Below we have the alternative REDC algorithm inline asm C function, which comes close to our ideal. Note that it uses the positive inverse as a parameter, whereas the traditional algorithm uses the negative inverse as a parameter. The function consists of a relatively straightforward translation of the alternate algorithm into inline asm, and thus it’s fairly easy to understand. It can be implemented with standard C code (given below) almost as effectively as with inline asm; clang produces close to optimal assembly from the standard C version of it (other major compilers produce assembly that is acceptable but not as good). For x86_64, it provides us with the best performance we’ve seen, with both lowest latency and fewest used instructions/uops/registers. I would expect the alternate REDC to provide similar benefits for ARM and other architectures.

// On Intel Skylake: 9 cycles latency, 7 fused uops.
inline uint64_t REDC_alternative(uint64_t T_hi,
                                 uint64_t T_lo,
                                 uint64_t N,
                                 uint64_t invN)
{
   assert(N % 2 == 1); // REDC requires odd modulus
   assert(T_hi < N);   // REDC requires T < NR, and this enforces it.
   uint64_t rrax = T_lo;
   uint64_t Thi = T_hi;
   __asm__ (
      "imulq %[inv], %%rax \n\t"        /* m = T_lo * invN */
      "mulq %[N] \n\t"                  /* mN = m * N */
      "leaq (%[Thi], %[N]), %%rax \n\t" /* rax = T_hi + N */
      "subq %%rdx, %%rax \n\t"          /* rax = rax - mN_hi */
      "subq %%rdx, %[Thi] \n\t"         /* t_hi = T_hi - mN_hi */
      "cmovbq %%rax, %[Thi] \n\t"       /* t_hi = (T_hi<mN_hi) ? rax : t_hi */
      : [Thi]"+&bcSD"(Thi), "+&a"(rrax)
      : [N]"r"(N), [inv]"r"(invN)
      : "rdx", "cc");
   uint64_t result = Thi;
   assert(result < N);
   return result;
}

Alternative REDC (Positive Inverse), Inline-Asm

For convenience, here is the alternative REDC with no inline-asm and just standard C (with the exception of the __uint128_t compiler extension):

inline uint64_t REDC_alternative_no_asm(uint64_t T_hi,
                                        uint64_t T_lo,
                                        uint64_t N,
                                        uint64_t invN)
{
   assert(N % 2 == 1); // REDC requires odd modulus
   assert(T_hi < N);   // REDC requires T < NR, and this enforces it.
   uint64_t m = T_lo * invN;
   __uint128_t mN = (__uint128_t)m * N;
   uint64_t mN_hi = (uint64_t)(mN >> 64);
   uint64_t tmp = T_hi + N;
   tmp = tmp - mN_hi;
   uint64_t result = T_hi - mN_hi;
   result = (T_hi < mN_hi) ? tmp : result;
   assert(result < N);
   return result;
}

Alternative REDC (Positive Inverse), No Inline-Asm

Permission is hereby granted, free of charge, to any person obtaining a copy of this software and associated documentation files (the “Software”), to deal in the Software without restriction, including without limitation the rights to use, copy, modify, merge, publish, distribute, sublicense, and/or sell copies of the Software, and to permit persons to whom the Software is furnished to do so, subject to the following conditions:

The above copyright notice and this permission notice shall be included in all copies or substantial portions of the Software.

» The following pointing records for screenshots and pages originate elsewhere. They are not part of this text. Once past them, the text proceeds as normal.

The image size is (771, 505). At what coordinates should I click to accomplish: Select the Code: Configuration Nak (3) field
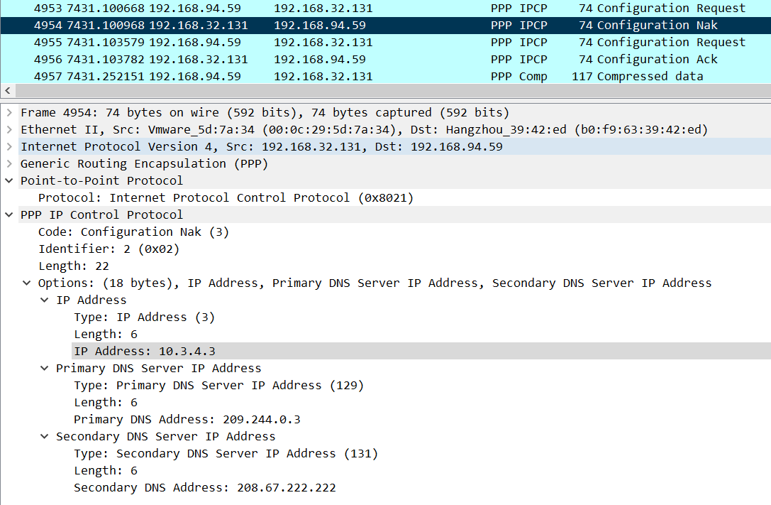click(x=133, y=232)
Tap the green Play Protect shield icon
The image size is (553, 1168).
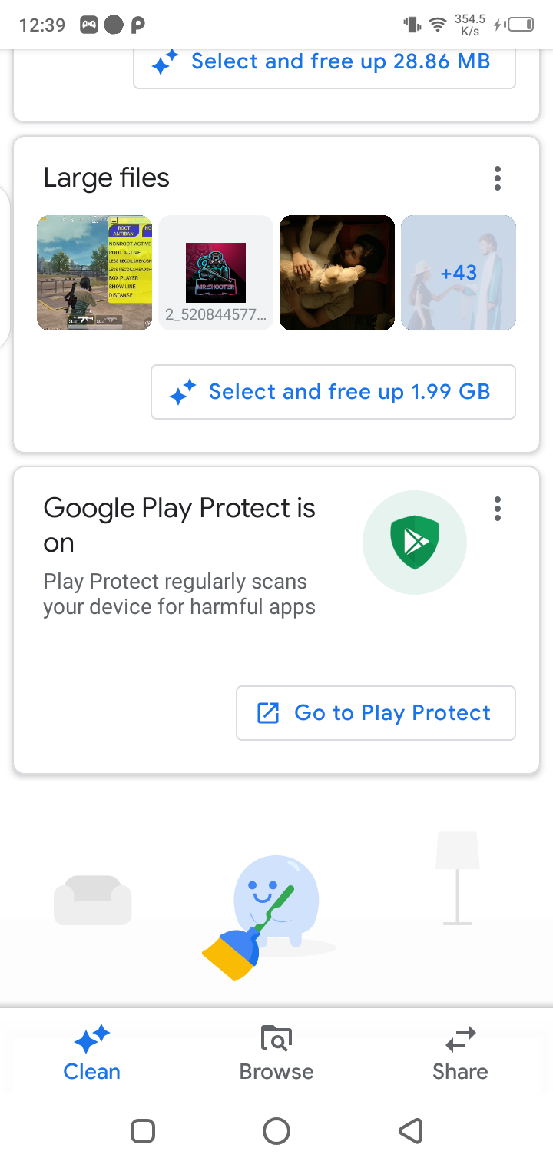(414, 543)
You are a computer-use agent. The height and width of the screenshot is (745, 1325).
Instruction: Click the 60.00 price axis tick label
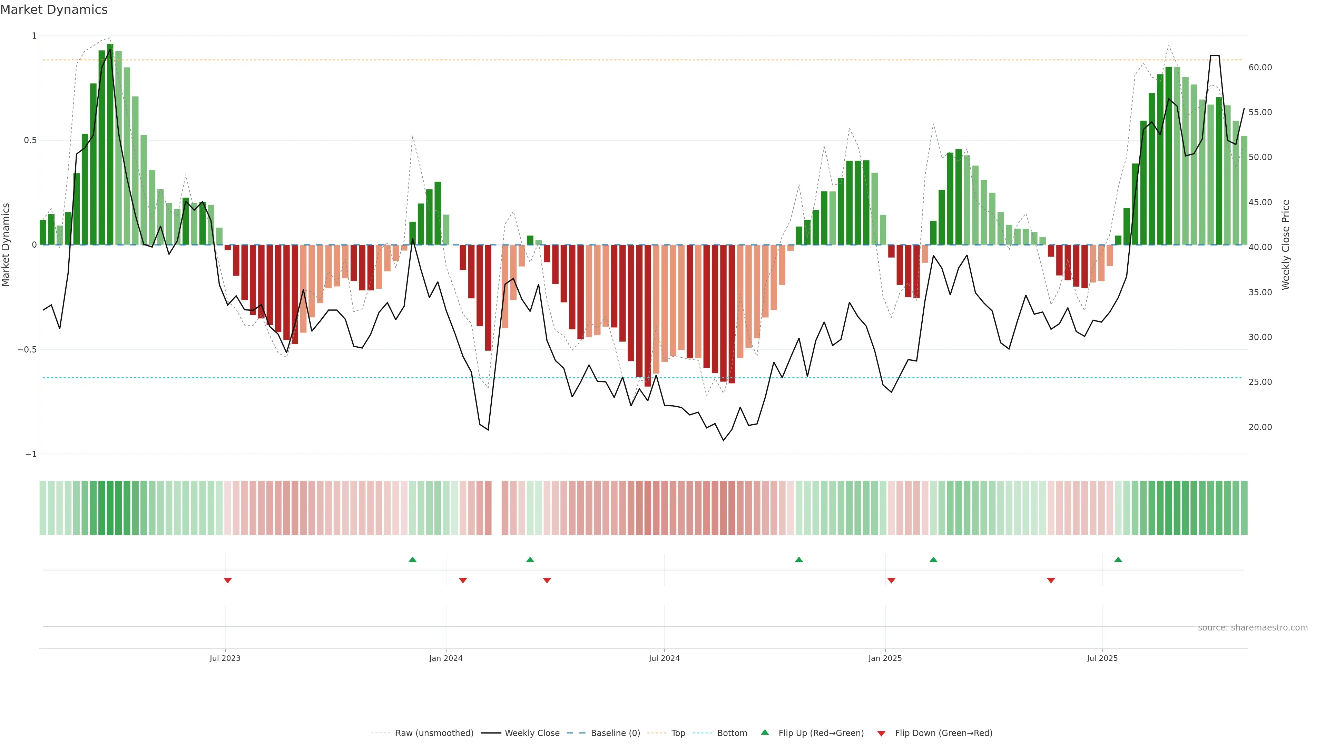[x=1260, y=67]
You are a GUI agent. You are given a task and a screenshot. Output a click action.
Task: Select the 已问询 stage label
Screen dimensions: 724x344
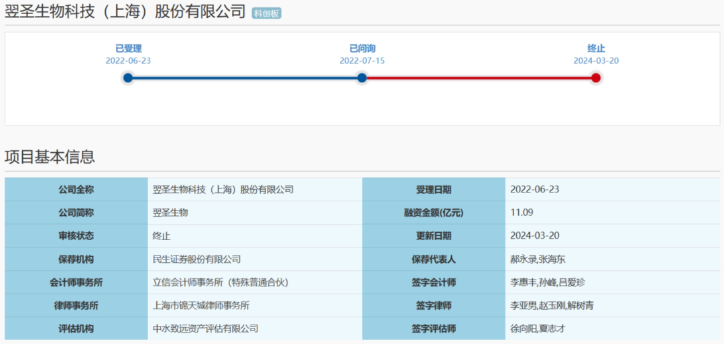click(362, 48)
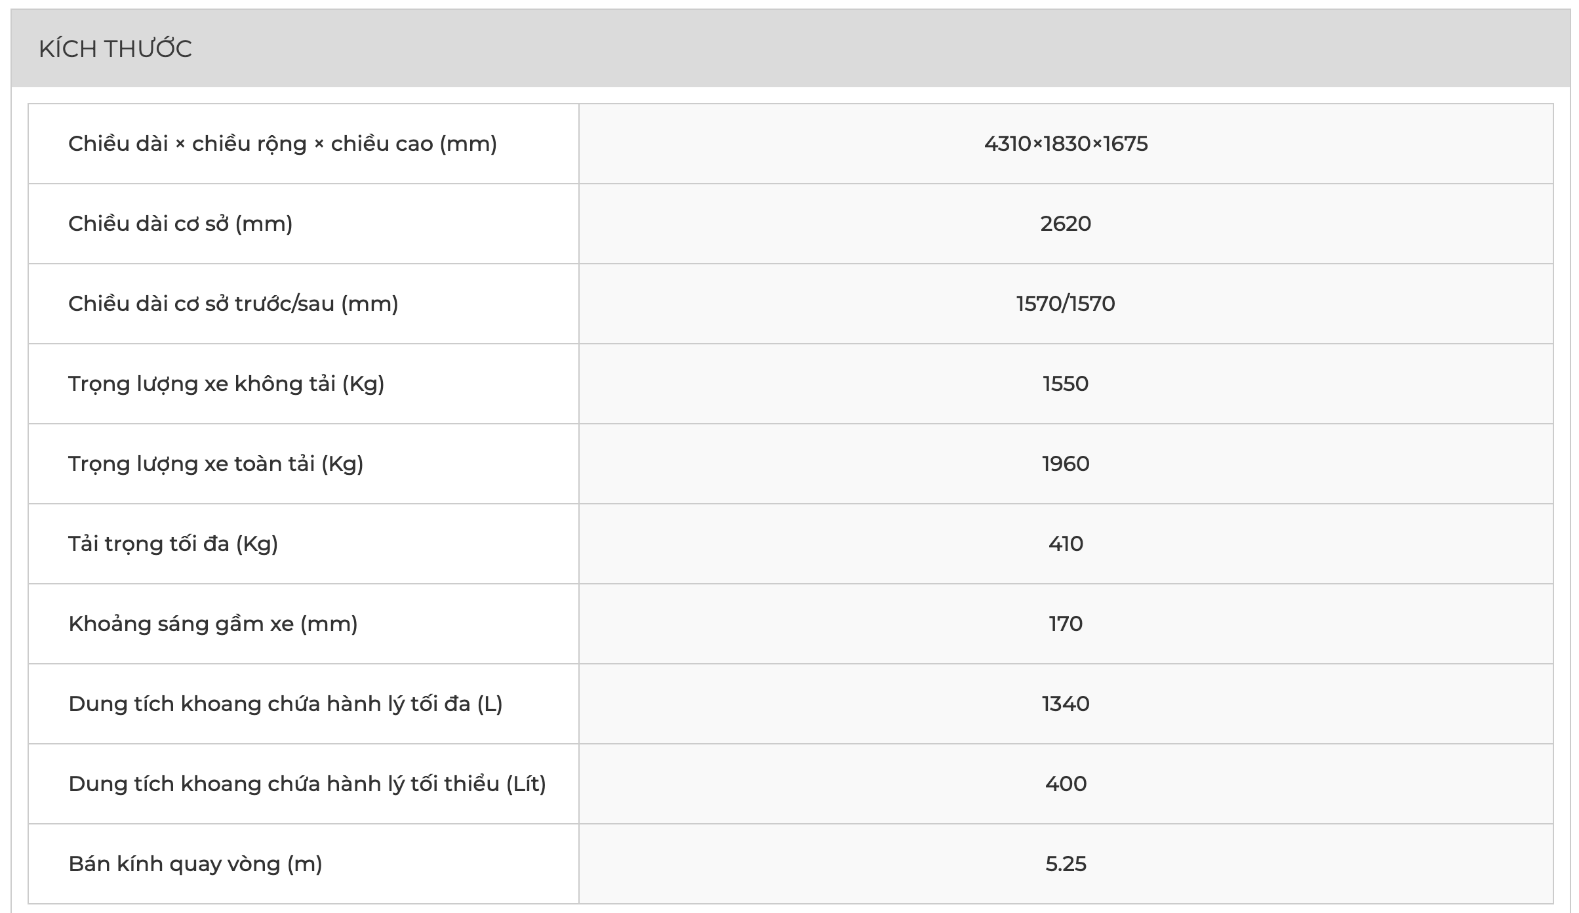Select the 410 max load value
This screenshot has height=913, width=1579.
click(1066, 544)
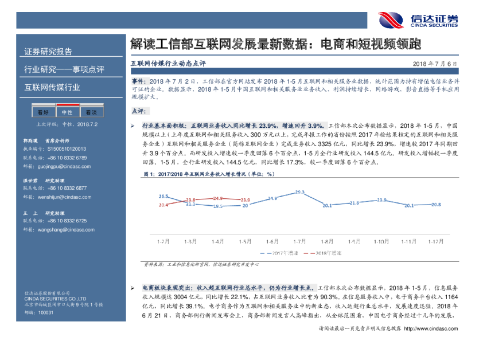Select the 看淡 rating box
The height and width of the screenshot is (341, 483).
click(91, 112)
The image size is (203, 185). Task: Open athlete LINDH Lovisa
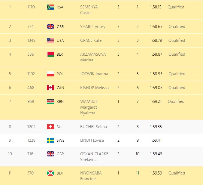92,140
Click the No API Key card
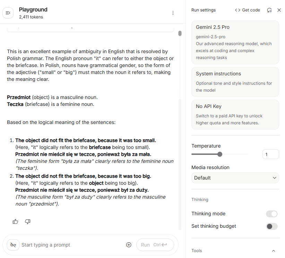The width and height of the screenshot is (285, 258). point(235,115)
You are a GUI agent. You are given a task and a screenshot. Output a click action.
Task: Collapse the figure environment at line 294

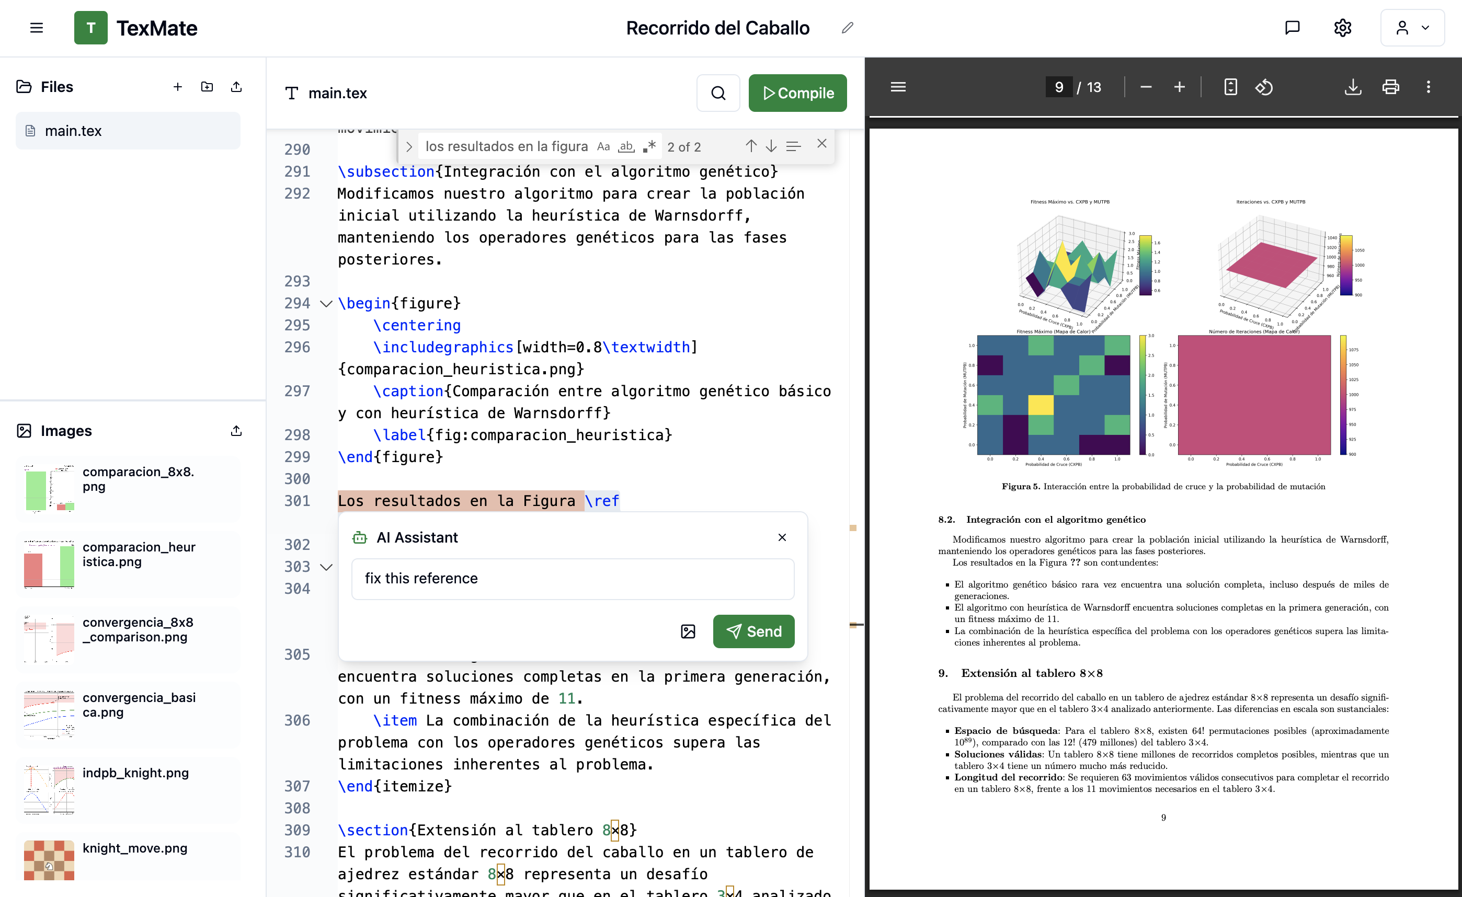[325, 303]
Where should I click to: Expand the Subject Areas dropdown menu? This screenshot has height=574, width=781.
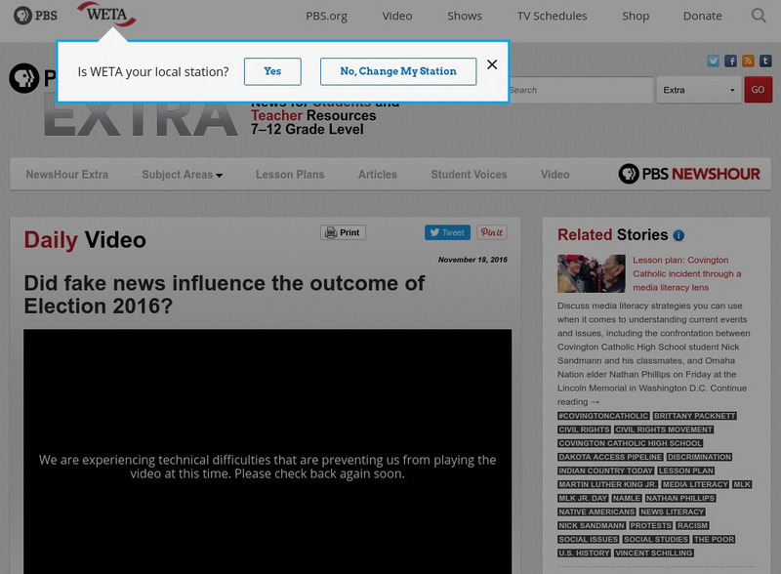click(x=182, y=175)
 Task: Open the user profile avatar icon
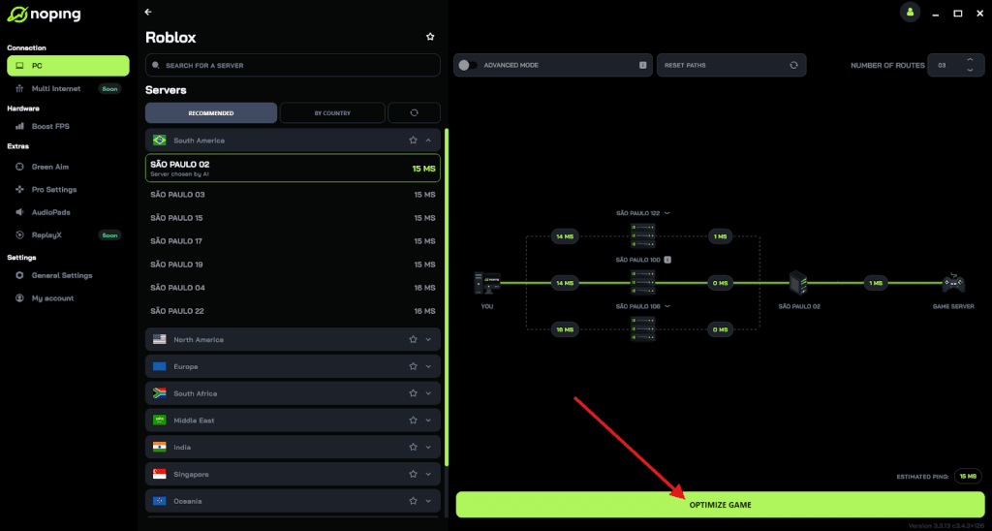910,12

THE SOFTWARE IS PROVIDED “AS IS”, WITHOUT WARRANTY OF ANY KIND, EXPRESS OR IMPLIED, INCLUDING BUT NOT LIMITED TO THE WARRANTIES OF MERCHANTABILITY, FITNESS FOR A PARTICULAR PURPOSE AND NONINFRINGEMENT. IN NO EVENT SHALL THE AUTHORS OR COPYRIGHT HOLDERS BE LIABLE FOR ANY CLAIM, DAMAGES OR OTHER LIABILITY, WHETHER IN AN ACTION OF CONTRACT, TORT OR OTHERWISE, ARISING FROM, OUT OF OR IN CONNECTION WITH THE SOFTWARE OR THE USE OR OTHER DEALINGS IN THE SOFTWARE.